━━━━━ INFORMATION SHOWN ━━━━━
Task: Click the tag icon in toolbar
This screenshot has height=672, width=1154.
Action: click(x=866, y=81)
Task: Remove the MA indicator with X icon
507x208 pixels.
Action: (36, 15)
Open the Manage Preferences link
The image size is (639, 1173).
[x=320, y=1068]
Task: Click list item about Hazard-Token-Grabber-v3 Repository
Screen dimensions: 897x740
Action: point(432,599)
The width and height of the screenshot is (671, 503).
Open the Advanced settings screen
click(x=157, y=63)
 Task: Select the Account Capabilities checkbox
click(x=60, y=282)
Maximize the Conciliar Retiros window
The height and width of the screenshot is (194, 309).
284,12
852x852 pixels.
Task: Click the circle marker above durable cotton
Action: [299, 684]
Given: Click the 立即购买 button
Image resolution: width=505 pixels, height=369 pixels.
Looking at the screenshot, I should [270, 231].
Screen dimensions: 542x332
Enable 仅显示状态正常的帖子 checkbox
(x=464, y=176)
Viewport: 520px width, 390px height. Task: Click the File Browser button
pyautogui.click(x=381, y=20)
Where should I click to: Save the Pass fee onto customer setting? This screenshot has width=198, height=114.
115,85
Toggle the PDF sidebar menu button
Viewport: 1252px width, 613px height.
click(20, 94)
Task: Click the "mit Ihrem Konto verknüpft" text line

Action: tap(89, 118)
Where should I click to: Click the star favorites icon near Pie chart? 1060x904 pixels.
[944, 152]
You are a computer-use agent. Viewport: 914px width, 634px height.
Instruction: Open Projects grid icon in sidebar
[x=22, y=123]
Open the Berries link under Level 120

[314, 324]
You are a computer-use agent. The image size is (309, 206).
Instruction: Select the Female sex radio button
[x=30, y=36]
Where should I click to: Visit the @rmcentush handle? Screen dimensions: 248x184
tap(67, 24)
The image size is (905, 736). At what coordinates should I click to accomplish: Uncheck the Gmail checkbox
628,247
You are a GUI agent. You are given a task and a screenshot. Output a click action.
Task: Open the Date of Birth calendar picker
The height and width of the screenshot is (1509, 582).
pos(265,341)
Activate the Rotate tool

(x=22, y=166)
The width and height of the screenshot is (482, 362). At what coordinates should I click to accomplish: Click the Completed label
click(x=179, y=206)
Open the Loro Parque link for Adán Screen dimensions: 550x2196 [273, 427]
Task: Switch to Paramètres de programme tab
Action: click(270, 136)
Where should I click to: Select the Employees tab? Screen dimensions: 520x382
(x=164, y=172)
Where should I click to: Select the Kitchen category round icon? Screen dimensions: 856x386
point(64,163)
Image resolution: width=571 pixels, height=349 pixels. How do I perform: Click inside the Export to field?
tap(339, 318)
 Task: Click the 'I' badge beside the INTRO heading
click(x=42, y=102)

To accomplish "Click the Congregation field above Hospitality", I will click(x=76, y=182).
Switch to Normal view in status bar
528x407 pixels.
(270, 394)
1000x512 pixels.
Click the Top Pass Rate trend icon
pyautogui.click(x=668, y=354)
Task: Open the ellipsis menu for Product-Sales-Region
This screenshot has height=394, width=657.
━━━━━
__TASK DESCRIPTION__. Count every line above that holds the word "menu", and state the number and nothing more.

__OUTPUT OF THE TASK__. 2